To know how to stop aggressive behaviour in your children, You should know what anger and aggression means. We all feel anger and aggression sometimes, the same is with children. We Adults have more control over our behaviour than children do. Children are very energetic and sometimes they direct this energy toward violent behaviour such as kicking, biting, or hitting. Sometimes the most obedient children appear to be aggressive. Little quantity of pushing and fighting is seen and usual in all children. It becomes a problem for the children when aggression becomes a way of solving their problems. Aggression in many cases is deep-rooted in the children’s developing nervous systems. It is one of the first responses of frustration, which a baby learns. It is common for children to act out before they learn to speak, but after a certain age, it may be symptoms of medical conditions or life circumstances. Aggressive children are distressed and most of the time upset, it is also difficult to calm them. These behaviours create more problems for the aggressive child; they are often judged as “disobedient” or “bad” and are punished frequently.

Cause of Aggression.

After they learn to communicate, if the children of the ages above three, display aggression, it may be because they have never learned any other ways of communicating or solving their problems. It can be one or all of the below listed causes of aggressive behaviours:

• Difficulty in communicating properly
• Reflecting parent’s or other’s aggressive behaviours
• Over-stimulation
• Absence of regular routine
• Excessive rage or anger
• Self-defense
• Tiredness
• Lack of love and caring
• Found in a stressful situation
• Medical or Mental illness like mood disorder, psychotic illnesses, ADHD or Conduct Disorder.
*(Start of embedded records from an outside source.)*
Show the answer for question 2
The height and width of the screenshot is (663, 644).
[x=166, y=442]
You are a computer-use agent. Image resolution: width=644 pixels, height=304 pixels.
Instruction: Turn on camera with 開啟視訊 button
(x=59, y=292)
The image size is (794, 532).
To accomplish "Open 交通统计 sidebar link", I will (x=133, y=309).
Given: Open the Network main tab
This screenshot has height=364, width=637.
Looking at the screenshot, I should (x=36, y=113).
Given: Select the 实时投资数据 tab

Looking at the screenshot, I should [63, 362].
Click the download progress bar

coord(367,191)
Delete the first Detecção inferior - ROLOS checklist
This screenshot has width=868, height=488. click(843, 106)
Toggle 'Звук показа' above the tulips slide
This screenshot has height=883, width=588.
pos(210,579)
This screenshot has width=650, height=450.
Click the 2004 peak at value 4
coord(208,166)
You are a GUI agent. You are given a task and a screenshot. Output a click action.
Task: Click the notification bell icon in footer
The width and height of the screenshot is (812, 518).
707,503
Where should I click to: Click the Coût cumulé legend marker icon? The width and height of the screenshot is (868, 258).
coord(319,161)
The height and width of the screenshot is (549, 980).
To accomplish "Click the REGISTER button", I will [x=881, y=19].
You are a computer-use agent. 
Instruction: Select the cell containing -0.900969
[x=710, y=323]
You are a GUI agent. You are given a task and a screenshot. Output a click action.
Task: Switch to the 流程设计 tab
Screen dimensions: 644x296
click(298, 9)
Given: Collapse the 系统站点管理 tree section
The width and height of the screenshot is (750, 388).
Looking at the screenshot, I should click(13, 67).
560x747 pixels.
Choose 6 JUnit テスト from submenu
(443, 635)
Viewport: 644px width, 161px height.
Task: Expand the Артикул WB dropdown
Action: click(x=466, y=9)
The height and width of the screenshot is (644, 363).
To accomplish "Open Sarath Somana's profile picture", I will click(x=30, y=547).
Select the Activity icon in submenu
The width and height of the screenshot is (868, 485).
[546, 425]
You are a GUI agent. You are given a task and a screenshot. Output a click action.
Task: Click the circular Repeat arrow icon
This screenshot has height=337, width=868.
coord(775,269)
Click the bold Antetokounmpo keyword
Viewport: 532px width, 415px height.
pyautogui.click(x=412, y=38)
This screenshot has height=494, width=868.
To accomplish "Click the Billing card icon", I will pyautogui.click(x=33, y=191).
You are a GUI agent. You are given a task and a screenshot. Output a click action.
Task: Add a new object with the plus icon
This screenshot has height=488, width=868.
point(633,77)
To start with, you can see if any of the above-described causes brings out the aggressive behaviour in your child. Know and learn about the factors that trigger aggression, as much as you can. It will help you largely in the next act out of aggression from your children. It is parent’s duty to help children develop judgment, self-discipline, and the ability to express their feelings in proper ways.

How to stop aggressive behaviour in your children.

The core of treating aggression is to find out first, what is causing it. Parents should start asking questions to themselves like, why is the child behaving aggressively? What situation is contributing the aggressive behaviours? What can I do? After you get some answers, follow below steps to eliminate aggressive behaviour from child’s life.

• Be firm and consistent.

Aggression is a lack behaviour and obedience. Children should know what is and what is not allowed. Set proper rule and let everyone who are often around the children know about it, and consequences of breaking it. Immediate and consistent intervention every time your children are aggressive is necessary for them to understand their wrong behaviour.

• Teach your children the art of self-control.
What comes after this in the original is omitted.